### [WORK REQUIRED]
Render the listing below as a Markdown table with a Row column for the number and a Line column for the text, one row per line and blank lines left out.

### [SOURCE MATERIAL]
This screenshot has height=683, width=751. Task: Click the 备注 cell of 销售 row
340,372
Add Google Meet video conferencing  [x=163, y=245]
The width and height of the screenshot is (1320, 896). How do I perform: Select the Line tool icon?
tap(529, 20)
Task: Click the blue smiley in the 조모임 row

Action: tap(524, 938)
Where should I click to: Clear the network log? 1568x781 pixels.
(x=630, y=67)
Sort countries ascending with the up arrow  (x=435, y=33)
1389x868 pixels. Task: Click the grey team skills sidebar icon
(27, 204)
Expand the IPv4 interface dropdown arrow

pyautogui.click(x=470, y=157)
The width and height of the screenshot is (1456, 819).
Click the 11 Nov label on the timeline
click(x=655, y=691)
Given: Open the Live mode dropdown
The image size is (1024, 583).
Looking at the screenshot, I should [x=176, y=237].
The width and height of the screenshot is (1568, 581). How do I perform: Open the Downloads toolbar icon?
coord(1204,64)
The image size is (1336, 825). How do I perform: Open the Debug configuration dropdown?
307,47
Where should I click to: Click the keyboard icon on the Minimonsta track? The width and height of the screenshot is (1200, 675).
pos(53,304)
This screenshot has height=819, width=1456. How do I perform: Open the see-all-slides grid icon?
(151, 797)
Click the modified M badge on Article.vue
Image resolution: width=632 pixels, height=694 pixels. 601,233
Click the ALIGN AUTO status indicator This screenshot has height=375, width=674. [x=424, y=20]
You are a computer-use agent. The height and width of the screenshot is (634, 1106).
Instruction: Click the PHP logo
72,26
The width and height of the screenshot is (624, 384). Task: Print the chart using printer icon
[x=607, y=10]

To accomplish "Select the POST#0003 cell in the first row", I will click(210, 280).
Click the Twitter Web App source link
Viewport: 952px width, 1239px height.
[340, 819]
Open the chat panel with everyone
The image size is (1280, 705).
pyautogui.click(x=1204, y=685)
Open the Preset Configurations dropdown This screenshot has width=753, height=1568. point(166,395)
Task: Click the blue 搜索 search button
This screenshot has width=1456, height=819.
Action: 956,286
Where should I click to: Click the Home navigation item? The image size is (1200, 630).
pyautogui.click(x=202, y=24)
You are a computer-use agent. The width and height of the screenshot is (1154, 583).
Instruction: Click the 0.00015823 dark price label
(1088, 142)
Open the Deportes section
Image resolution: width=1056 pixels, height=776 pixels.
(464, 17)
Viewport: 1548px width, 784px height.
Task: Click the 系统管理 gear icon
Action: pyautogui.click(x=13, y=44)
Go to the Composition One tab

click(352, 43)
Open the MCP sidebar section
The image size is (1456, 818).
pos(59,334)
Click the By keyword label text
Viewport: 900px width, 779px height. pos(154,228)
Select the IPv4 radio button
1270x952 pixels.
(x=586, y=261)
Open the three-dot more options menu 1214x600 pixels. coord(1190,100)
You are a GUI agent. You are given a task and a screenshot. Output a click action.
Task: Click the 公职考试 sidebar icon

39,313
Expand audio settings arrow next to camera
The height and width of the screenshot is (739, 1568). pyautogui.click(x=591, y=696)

### [RESPONSE]
| Row | Line |
|---|---|
| 1 | This screenshot has height=683, width=751. Task: Click the 备注 cell of 销售 row |
| 2 | 340,372 |
| 3 | Add Google Meet video conferencing  [x=163, y=245] |
| 4 | The width and height of the screenshot is (1320, 896). How do I perform: Select the Line tool icon? |
| 5 | tap(529, 20) |
| 6 | Task: Click the blue smiley in the 조모임 row |
| 7 | Action: tap(524, 938) |
| 8 | Where should I click to: Clear the network log? 1568x781 pixels. |
| 9 | (x=630, y=67) |
| 10 | Sort countries ascending with the up arrow  (x=435, y=33) |
| 11 | 1389x868 pixels. Task: Click the grey team skills sidebar icon |
| 12 | (27, 204) |
| 13 | Expand the IPv4 interface dropdown arrow |
| 14 | pyautogui.click(x=470, y=157) |
| 15 | The width and height of the screenshot is (1456, 819). |
| 16 | Click the 11 Nov label on the timeline |
| 17 | click(x=655, y=691) |
| 18 | Given: Open the Live mode dropdown |
| 19 | The image size is (1024, 583). |
| 20 | Looking at the screenshot, I should [x=176, y=237]. |
| 21 | The width and height of the screenshot is (1568, 581). How do I perform: Open the Downloads toolbar icon? |
| 22 | coord(1204,64) |
| 23 | The image size is (1336, 825). How do I perform: Open the Debug configuration dropdown? |
| 24 | 307,47 |
| 25 | Where should I click to: Click the keyboard icon on the Minimonsta track? The width and height of the screenshot is (1200, 675). |
| 26 | pos(53,304) |
| 27 | This screenshot has height=819, width=1456. How do I perform: Open the see-all-slides grid icon? |
| 28 | (151, 797) |
| 29 | Click the modified M badge on Article.vue |
| 30 | Image resolution: width=632 pixels, height=694 pixels. 601,233 |
| 31 | Click the ALIGN AUTO status indicator This screenshot has height=375, width=674. [x=424, y=20] |
| 32 | You are a computer-use agent. The height and width of the screenshot is (634, 1106). |
| 33 | Instruction: Click the PHP logo |
| 34 | 72,26 |
| 35 | The width and height of the screenshot is (624, 384). Task: Print the chart using printer icon |
| 36 | [x=607, y=10] |
| 37 | To accomplish "Select the POST#0003 cell in the first row", I will click(210, 280). |
| 38 | Click the Twitter Web App source link |
| 39 | Viewport: 952px width, 1239px height. |
| 40 | [340, 819] |
| 41 | Open the chat panel with everyone |
| 42 | The image size is (1280, 705). |
| 43 | pyautogui.click(x=1204, y=685) |
| 44 | Open the Preset Configurations dropdown This screenshot has width=753, height=1568. point(166,395) |
| 45 | Task: Click the blue 搜索 search button |
| 46 | This screenshot has width=1456, height=819. |
| 47 | Action: 956,286 |
| 48 | Where should I click to: Click the Home navigation item? The image size is (1200, 630). |
| 49 | pyautogui.click(x=202, y=24) |
| 50 | You are a computer-use agent. The width and height of the screenshot is (1154, 583). |
| 51 | Instruction: Click the 0.00015823 dark price label |
| 52 | (1088, 142) |
| 53 | Open the Deportes section |
| 54 | Image resolution: width=1056 pixels, height=776 pixels. |
| 55 | (464, 17) |
| 56 | Viewport: 1548px width, 784px height. |
| 57 | Task: Click the 系统管理 gear icon |
| 58 | Action: pyautogui.click(x=13, y=44) |
| 59 | Go to the Composition One tab |
| 60 | click(352, 43) |
| 61 | Open the MCP sidebar section |
| 62 | The image size is (1456, 818). |
| 63 | pos(59,334) |
| 64 | Click the By keyword label text |
| 65 | Viewport: 900px width, 779px height. pos(154,228) |
| 66 | Select the IPv4 radio button |
| 67 | 1270x952 pixels. |
| 68 | (x=586, y=261) |
| 69 | Open the three-dot more options menu 1214x600 pixels. coord(1190,100) |
| 70 | You are a GUI agent. You are given a task and a screenshot. Output a click action. |
| 71 | Task: Click the 公职考试 sidebar icon |
| 72 | 39,313 |
| 73 | Expand audio settings arrow next to camera |
| 74 | The height and width of the screenshot is (739, 1568). pyautogui.click(x=591, y=696) |